Caitlin McClatchey, one of Scotland’s most accomplished swimmers, joins her uncle, Olympic bronze medal swimmer Alan McClatchey, who was inducted into the Hall of Fame in 2012.
Caitlin has competed in the finals of three Olympic Games, three Commonwealth Games and won Commonwealth gold in 2006.
A true great in the world of shooting, Donald McIntosh joins his Commonwealth gold medallist wife Shirley - also a leading competitor in the sport - who was inducted into the Hall of Fame in 2011.
Donald achieved medal success on an international level and is now a renowned coach of Commonwealth, World and Olympic athletes.

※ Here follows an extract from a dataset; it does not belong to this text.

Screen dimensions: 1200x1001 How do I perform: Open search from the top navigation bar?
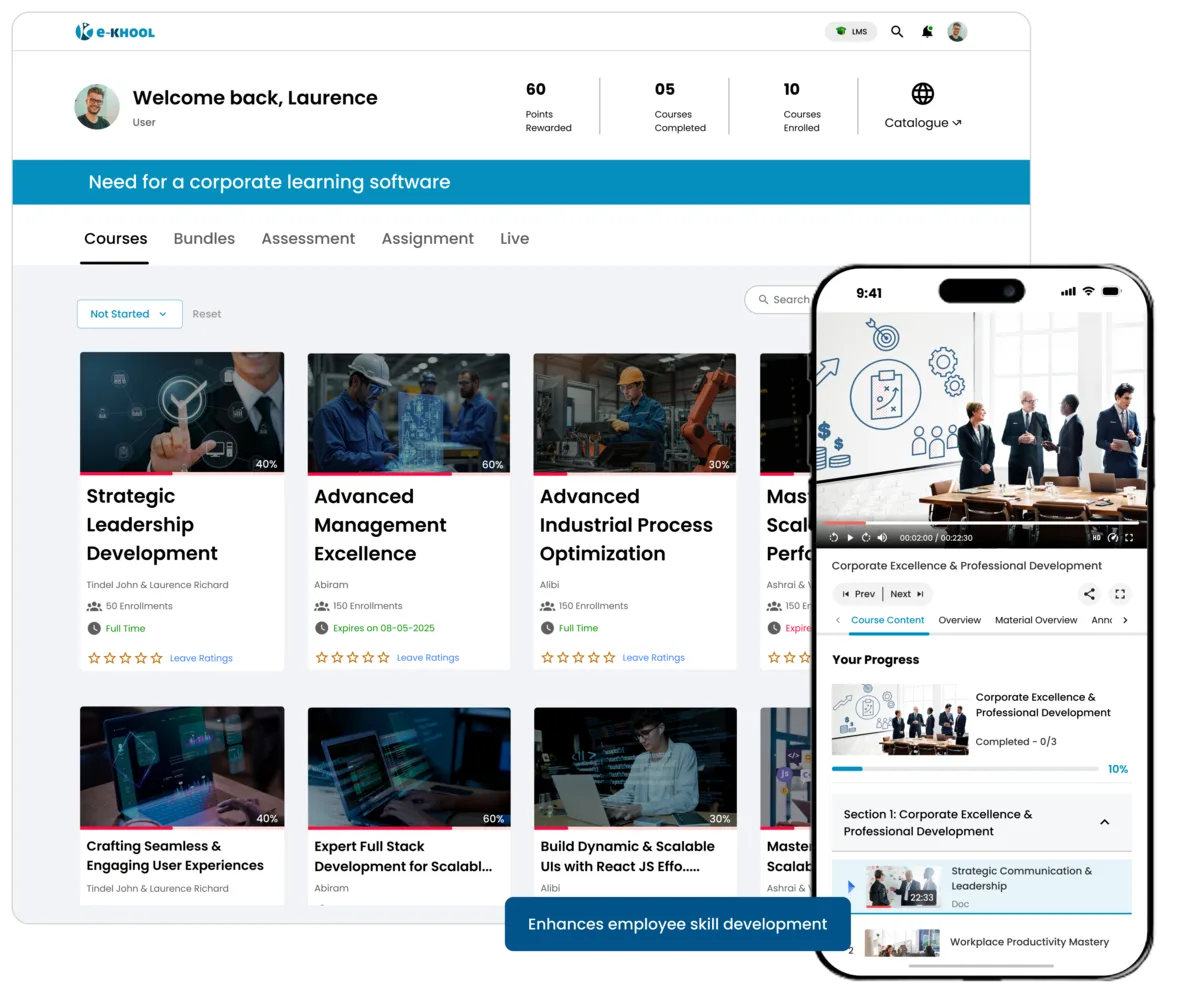(897, 31)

Daughters Jennifer and Seonaid are also established shooting internationalists and hope to join Team GB in Rio this year.
Fellow inductee Heather Lockhart was a relative latecomer to rugby but has earned 80 international caps for Scotland. The former Edinburgh law student has played in two World Cups and earned selection to the British Lionesses.
The Hall of Fame newcomers were welcomed by Senior Vice Principal Charlie Jeffery in front of current students and fellow athletes at the Playfair Library. The ceremony took place at Edinburgh’s annual celebration of sporting excellence, the Blues and Colours sports dinner.
All three Hall of Fame inductees have demonstrated excellence in their respective sports to earn this honour, which is the highest sporting accolade the University can give. The Sports Hall of Fame celebrates inspirational athletes who have excelled in their chosen sport and underlines the University’s commitment to athletic achievement.
Edinburgh’s Hall of Fame now boasts 30 world class athletes across 15 sports. Previous inductees include six-time Olympic gold medal-winning cyclist Sir Chris Hoy, Olympic gold medallist rower Katherine Grainger and Olympic 400 metre running champion Eric Liddell.
Inductees must be a graduate of the University and a medal winner at major games – either Olympic, Commonwealth, Paralympic, World or European. Alternatively, they must have made a significant number of appearances at senior international level for their country.